Wakil Ketua Umum Gerindra Fadli Zon membenarkan pertemuan Senin malam dengan presidium koalisi pro-Prabowo. Termasuk sikap Ical yang menegaskan lagi soal kesepakatan itu. "Jadi tak ada satu pun yang berkhianat," ujar Fadli.

Karena yakin penuh, pada Selasa malamnya, Ical menyatakan perubahan sikapnya melalui Twitter. Ada 18 seri cuitan penjelasannya mengapa ia mendukung Perpu. Kepada Tempo yang menemuinya, Rabu pekan lalu, Ical membenarkan cuit­annya itu. Ia mengakui, penjelasannya tak sesuai dengan kata hatinya. "Secara pribadi, saya lebih suka pilkada melalui DPRD, tapi saya kan harus mendengar suara rakyat," kata Ical.

Lagi pula, menurut Ical, ia tak mau mengingkari kesepakatan yang sudah diteken. Komitmen itu ditunjukkan dalam pertemuan di kediaman Yudhoyono di Cikeas, Kamis pekan lalu. Selain Ical, hadir Ketua Dewan Pembina Gerindra Prabowo Subianto. "Semua clear mendukung," ujar Sjarifuddin Hasan, Ketua Harian Partai Demokrat.

Tentu saja sikap Ical ini menyulut reaksi sejumlah pengurus daerah Golkar. Ketua Golkar Jawa Tengah Wisnu Suhandono mengirim surat protes dan meminta klarifikasi Ical atas keputusan itu. Ketua Golkar Sulawesi Tenggara Ridwan Bae malah meminta Ical mengumpulkan pengurus Golkar dan menjelaskan langsung sikapnya yang bertentangan dengan rekomendasi Munas. "Tak boleh sampai ada kecurigaan," kata Ridwan kepada Tempo, Kamis pekan lalu.

Para pengurus daerah mengaku kaget atas perubahan drastis itu. Mereka masih ingat, saat Munas di Bali, Ical sangat antusias berbicara tentang penolakan Perpu. Bahkan, kata Bendahara Umum Golkar Bambang Soesatyo, penolakan Perpu sejak awal disiapkan panitia pengarah Munas yang diketuai Nurdin Halid sebagai rekomendasi utama Munas. Nurdin Halid pula yang memimpin sidang paripurna dan langsung mengetuk palu.

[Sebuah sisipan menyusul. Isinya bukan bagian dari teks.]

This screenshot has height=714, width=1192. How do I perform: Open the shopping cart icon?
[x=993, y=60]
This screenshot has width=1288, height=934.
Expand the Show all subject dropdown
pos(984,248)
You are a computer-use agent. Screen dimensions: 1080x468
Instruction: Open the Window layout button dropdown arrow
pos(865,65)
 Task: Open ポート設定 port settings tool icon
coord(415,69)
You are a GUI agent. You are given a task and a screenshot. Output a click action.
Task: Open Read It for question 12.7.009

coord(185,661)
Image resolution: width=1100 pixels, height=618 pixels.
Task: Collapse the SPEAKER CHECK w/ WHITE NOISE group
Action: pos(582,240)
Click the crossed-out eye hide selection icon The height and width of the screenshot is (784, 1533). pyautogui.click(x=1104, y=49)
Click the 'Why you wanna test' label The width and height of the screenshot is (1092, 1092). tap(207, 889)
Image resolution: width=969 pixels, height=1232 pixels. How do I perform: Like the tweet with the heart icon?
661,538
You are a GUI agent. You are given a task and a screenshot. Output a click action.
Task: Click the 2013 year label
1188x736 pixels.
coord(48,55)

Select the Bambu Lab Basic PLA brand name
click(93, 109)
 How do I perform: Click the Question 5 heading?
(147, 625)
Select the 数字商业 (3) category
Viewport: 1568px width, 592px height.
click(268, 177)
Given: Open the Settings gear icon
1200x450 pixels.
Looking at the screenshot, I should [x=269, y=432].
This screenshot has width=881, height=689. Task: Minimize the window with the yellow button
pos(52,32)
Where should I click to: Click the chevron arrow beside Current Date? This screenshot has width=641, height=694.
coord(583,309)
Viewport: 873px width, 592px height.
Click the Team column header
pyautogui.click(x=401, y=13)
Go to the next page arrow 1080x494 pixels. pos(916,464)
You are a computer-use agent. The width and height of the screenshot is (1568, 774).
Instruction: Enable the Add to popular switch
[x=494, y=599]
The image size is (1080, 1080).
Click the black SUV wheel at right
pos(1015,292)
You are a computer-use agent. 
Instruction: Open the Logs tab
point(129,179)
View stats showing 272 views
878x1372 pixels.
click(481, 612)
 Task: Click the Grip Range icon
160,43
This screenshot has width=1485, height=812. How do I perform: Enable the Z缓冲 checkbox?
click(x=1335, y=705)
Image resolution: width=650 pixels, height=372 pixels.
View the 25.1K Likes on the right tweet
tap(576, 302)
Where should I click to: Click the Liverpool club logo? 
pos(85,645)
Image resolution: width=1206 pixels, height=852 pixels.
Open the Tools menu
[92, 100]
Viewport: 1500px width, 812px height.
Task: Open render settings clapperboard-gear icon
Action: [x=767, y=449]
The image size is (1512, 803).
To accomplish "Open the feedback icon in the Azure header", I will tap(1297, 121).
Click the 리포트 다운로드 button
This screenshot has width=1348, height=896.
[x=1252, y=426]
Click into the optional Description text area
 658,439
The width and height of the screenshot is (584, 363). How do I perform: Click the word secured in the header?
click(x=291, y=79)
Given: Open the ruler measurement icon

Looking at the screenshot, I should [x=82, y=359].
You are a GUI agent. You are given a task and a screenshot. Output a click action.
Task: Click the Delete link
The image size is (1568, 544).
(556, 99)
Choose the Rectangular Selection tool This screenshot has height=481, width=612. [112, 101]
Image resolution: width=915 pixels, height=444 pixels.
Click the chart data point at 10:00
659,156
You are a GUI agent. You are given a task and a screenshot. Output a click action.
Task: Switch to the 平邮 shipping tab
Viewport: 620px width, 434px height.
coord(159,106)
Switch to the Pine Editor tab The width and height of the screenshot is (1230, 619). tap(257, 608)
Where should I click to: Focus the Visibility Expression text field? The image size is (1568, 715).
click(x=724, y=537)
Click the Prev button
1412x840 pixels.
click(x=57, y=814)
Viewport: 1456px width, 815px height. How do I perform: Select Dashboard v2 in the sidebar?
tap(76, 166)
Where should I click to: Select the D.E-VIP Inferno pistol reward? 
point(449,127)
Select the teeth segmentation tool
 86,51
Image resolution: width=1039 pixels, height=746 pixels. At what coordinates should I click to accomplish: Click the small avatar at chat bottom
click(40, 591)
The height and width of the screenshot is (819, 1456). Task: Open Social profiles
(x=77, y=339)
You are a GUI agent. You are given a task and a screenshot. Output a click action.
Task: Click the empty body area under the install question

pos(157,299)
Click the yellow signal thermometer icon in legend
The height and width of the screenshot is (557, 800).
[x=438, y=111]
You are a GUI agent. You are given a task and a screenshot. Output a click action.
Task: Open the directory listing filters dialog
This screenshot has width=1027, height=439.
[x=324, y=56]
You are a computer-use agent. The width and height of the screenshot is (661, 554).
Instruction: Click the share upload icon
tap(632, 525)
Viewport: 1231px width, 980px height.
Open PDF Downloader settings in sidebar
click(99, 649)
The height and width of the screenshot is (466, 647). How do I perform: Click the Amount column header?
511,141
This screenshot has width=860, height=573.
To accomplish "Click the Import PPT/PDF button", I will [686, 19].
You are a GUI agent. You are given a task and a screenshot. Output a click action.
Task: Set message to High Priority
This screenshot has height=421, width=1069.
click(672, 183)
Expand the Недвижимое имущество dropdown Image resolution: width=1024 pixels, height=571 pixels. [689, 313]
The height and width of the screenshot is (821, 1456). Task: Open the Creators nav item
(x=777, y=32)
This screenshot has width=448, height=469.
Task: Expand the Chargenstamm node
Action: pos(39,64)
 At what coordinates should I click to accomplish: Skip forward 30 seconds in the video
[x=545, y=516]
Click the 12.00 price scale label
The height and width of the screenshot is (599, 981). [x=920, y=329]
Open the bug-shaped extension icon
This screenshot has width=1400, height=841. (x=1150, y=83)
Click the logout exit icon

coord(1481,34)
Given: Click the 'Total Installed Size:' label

Nurdin membenarkan, materi Perpu sudah jauh hari disiapkan, tapi dia menyangkal sengaja menggiring peserta Munas menolak Perpu. Materi itu bahkan menjadi perdebatan seru di Munas. Banyak pengurus daerah mengingatkan soal fatsun kesepakatan yang sudah diteken di koalisi dan Demokrat. "Itu agenda yang sudah lama dan sesuai dengan aspirasi kader Golkar," ujar Nurdin.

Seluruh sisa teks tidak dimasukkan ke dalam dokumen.